EXCERPTED PASSAGE:
NSW also showed tonight they are mortal, especially without their Panthers in the halves. All the moving parts functioned for the Blues tonight, nothing was fundamentally amiss (apart form perhaps some discipline issues in defence) but that game management, that sixth-sense to pick the right pass at the right time, the cohesion that comes with playing alongside each other for years, just wasn’t there. Moses had his moments, and Wighton nabbed a try, but they never allowed their outside backs any opportunity to express themselves.

One of those that did free the shackles was Latrell Mitchell, my pick for player of the series (although Tom Trbojevic was a deserving Wally Lewis Medalist) and his ability to spin gold out of thin air was once again a thing to behold. But it was defeat on the night to round off a series victory.

The speeches from Trbojevic and the two captains are perfunctory. Everyone looks knackered. And when James Tedesco initially lifts the shield it all feels anticlimactic, but then the rest of the Blues squad runs in, the sky blue confetti bursts from the cannons and it feels like a party after all. Well played NSW, deserved Origin victors.

DATA PROVIDED:
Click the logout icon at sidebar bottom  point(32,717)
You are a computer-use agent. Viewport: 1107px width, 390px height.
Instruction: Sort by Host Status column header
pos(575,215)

EXERCISE BRIEF: In the Origin match report, who is named as the writer's pick for player of the series?

EXERCISE RESULT: Latrell Mitchell